__SOURCE TEXT__.
——

No, you do not need 3G to create a collection, however, as soon as you are back in an area with 3G, turn it on and synch your Kindle. I created a number of Collections and synched up with my Whispernet. I am glad I did this because I had an issue with my Kindle that required me to de-register it and then re-register it. I don't think my Collections would have shown back up had I not done that synch with the newly created Collections. Just a thought!


----------



## katsim (Apr 19, 2009)

Nope, that doesn't make it happy either - restarted it twice. It shows grayed both in the menu and in the sort bar up top. The poor thing has never been able to connect to 3G, since it has lived its entire life in the desert - so the clock is messed up too, and the 'most recent first'. I guess I just won't worry about it until I can either call CS or get back at least to Germany. Thanks for the suggestions though!

——

__SOURCE MATERIAL__.

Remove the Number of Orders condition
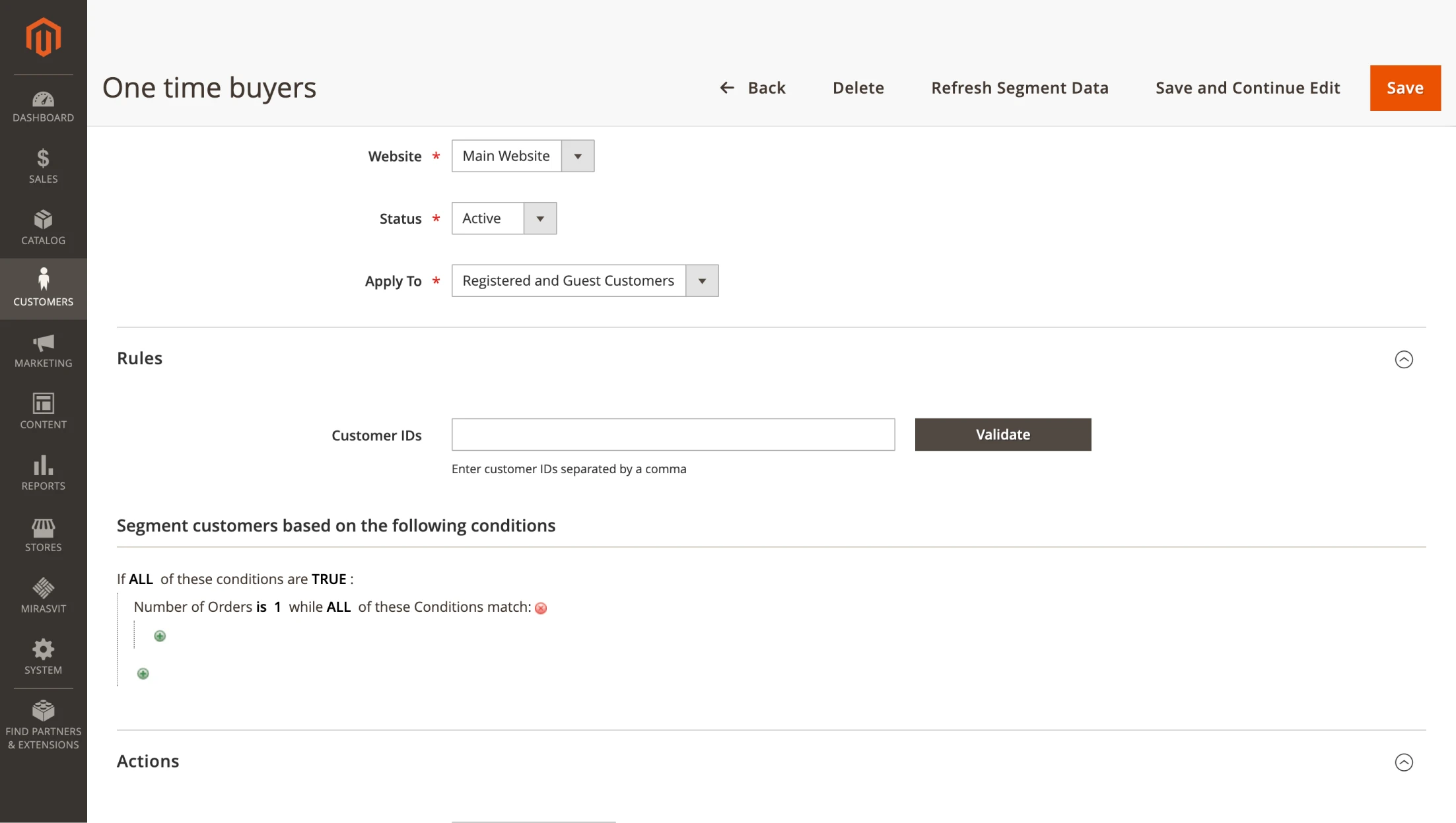 (x=541, y=608)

——

__GOAL 1__. In the Kindle forum thread, reproduce the passage starting with "No, you do not" and going on through "Just a thought!", substituting "e-reader" for "Kindle".
__GOAL 2__. Extend the Kindle forum thread past its final sentence.
The material bears no relation to the Kindle forum thread.

__WRITTEN REPLY 1__.
No, you do not need 3G to create a collection, however, as soon as you are back in an area with 3G, turn it on and synch your e-reader. I created a number of Collections and synched up with my Whispernet. I am glad I did this because I had an issue with my e-reader that required me to de-register it and then re-register it. I don't think my Collections would have shown back up had I not done that synch with the newly created Collections. Just a thought!

__WRITTEN REPLY 2__.
----------



## NiLuJe (Jun 23, 2010)

It doesn't need Whispernet, but it does need to be registered. (There's a thread over @ MR to 'fake' a reg if you're out of 3G coverage).


----------



## Ann in Arlington (Oct 27, 2008)

I wouldn't think you'd need to 'fake' it. . . .seems like you could register it via the Manage Your Kindle page. . .you'd have to have Amazon account log in credentials and the S/N of the Kindle of course. . . . .or maybe I'm not understanding something.


----------



## NiLuJe (Jun 23, 2010)

I'm not sure either, but, giving the feedback on the MR thread, that seems to do the trick to enable the collection feature.


----------



## pidgeon92 (Oct 27, 2008)

Ann in Arlington said:


> I wouldn't think you'd need to 'fake' it. . . .seems like you could register it via the Manage Your Kindle page.


You can register it from that page, but how is the Kindle itself going to know it is registered if it cannot communicate with Amazon?


----------



## katsim (Apr 19, 2009)

Yes, it is registered on the 'manage my Kindle' page but the Kindle doesn't know it is registered yet. I guess it will have to wait until I go home on mid-tour leave. Such is life. The sacrifices I make for the country. (kidding!)


----------



## GBear (Apr 23, 2009)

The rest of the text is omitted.